Selain memisahkan organisasi ruang menjadi tiga segmen, Baileo Huaulu juga dapat terbagi menjadi dua segmen ruang. Organisasi dua segmen hanya memisahkan antara ruang komunal dengan ruang dapur. Dalam menentukan segmentasi organisasi ruang Baileo, harus adanya pesetujuan dari semua marga terlebih dahulu.
ROHUA
Oleh Anissa Pramesti dan Dwiki Febri Ristanto
Dusun Rohua terletak di antara perbatasan hutan dan lautan di selatan Pulau Seram. Di sisi utara dusun, terdapat hutan dengan kontur yang terjal dan menanjak. Hutan inilah yang menjadi sumber penghidupan penduduk Dusun Rohua, membuat mereka harus menaiki kontur terjal setiap harinya untuk memenuhi kebutuhan sehari-hari mereka. Daerah pemukimannya terletak di kaki hutan tepat di daerah transisi hutan menuju pantai.
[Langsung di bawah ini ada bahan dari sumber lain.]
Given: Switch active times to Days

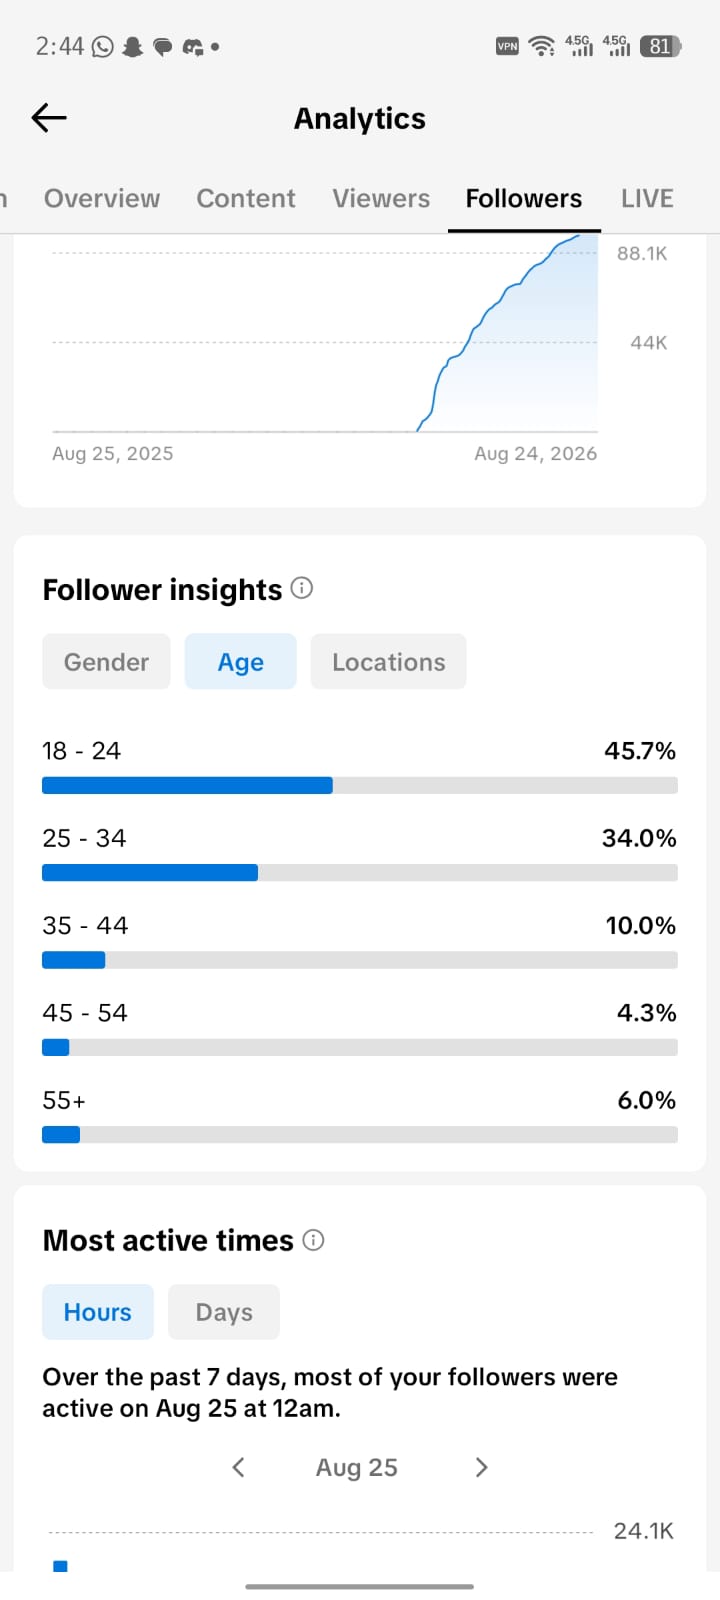Looking at the screenshot, I should pyautogui.click(x=224, y=1312).
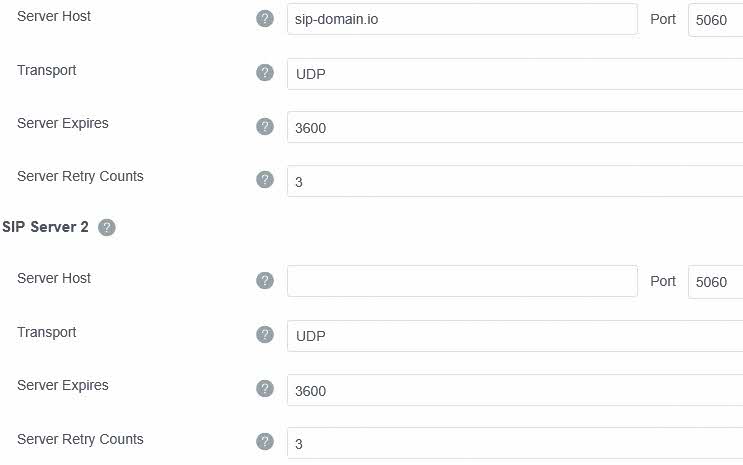Click the sip-domain.io Server Host field

462,19
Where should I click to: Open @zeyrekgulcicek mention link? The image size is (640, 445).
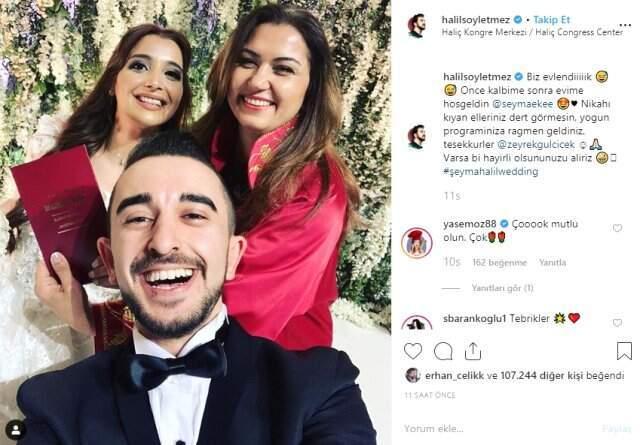tap(536, 145)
Dusun Rohua memiliki pola lokasi rumah adat yang jelas. Bagian utara, yakni wilayah dusun yang berbatasan langsung dengan hutan, merupakan bagian yang diisi oleh rumah-rumah besar milik setiap marga. Sedangkan, bagian selatan atau pesisir yang lebih modern diisi oleh berbagai rumah tinggal.
NUMA ONATE MATOKKE
Oleh Fahmi Arifin, Husni Fadhil Maulana, Reza Muhammad, dan Annisa Noor K. A.
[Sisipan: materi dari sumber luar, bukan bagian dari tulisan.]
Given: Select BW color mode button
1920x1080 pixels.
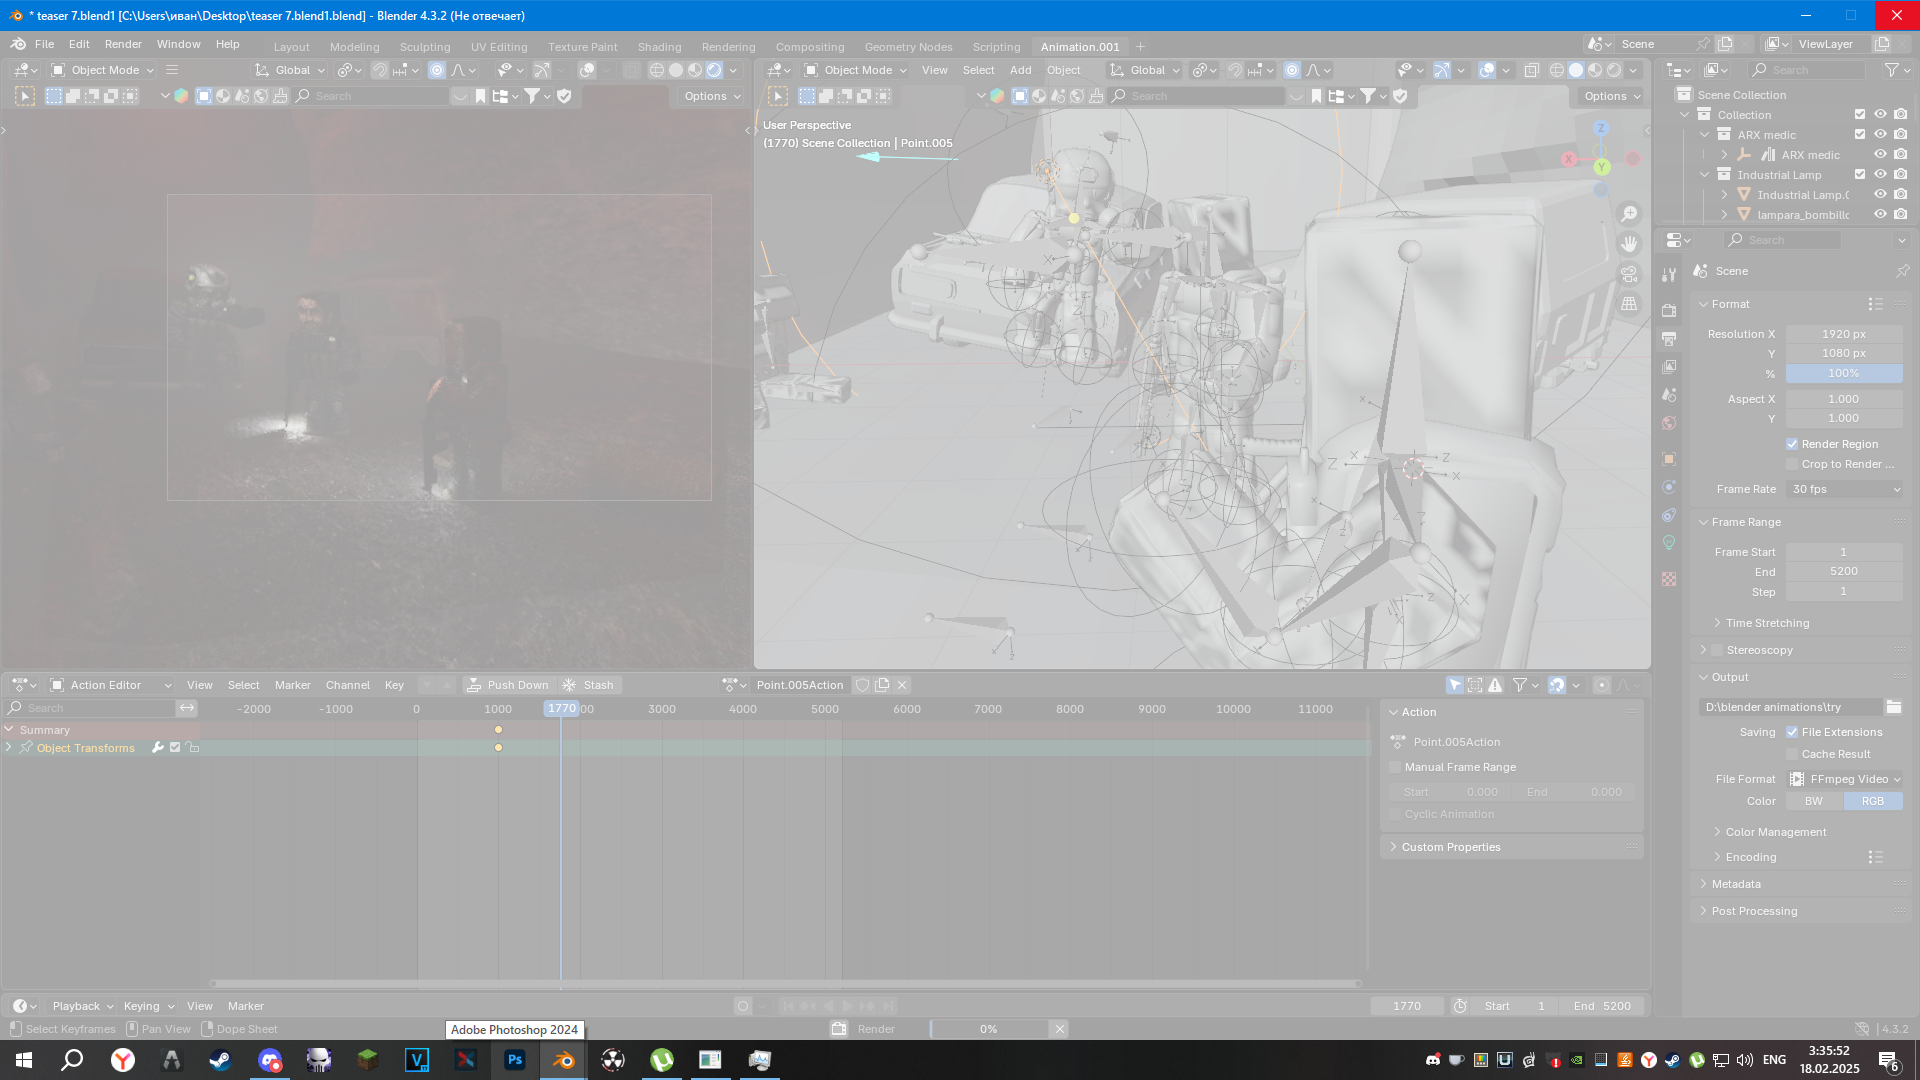Looking at the screenshot, I should click(1814, 801).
Numa Onate Matokke merupakan rumah adat utama di Dusun Rohua karena marga Matokke, marga utama di Rohua, mendiami rumah tersebut. Numa Onate sendiri berarti rumah besar. Numa Onate Matokke dihuni oleh keluarga dari kepala adat marga Matokke.
Numa Onate Matokke menjadi batas rumah di paling timur Dusun Rohua, seolah-olah menjadi penjaga Dusun Rohua karena letaknya yang berada di ujung Rohua. Numa Onate berfungsi sebagai pengganti dari Baileo yang tidak ada di Dusun Rohua sehingga acara-acara adat dapat dilakukan di rumah besar ini.
Struktur pada numa Onate terbagi menjadi tiga segmen, yaitu pondasi (kaki rumah panggung), badan rumah, dan rangka atap. Terdapat tujuh buah tiang utama, salah satunya merupakan tiang Ka’bah yang menjulang dari pondasi hingga ke rangka atap sehingga selain menjadi penahan beban utama, ia juga memperkokoh keseleruhan bentuk numa Onate.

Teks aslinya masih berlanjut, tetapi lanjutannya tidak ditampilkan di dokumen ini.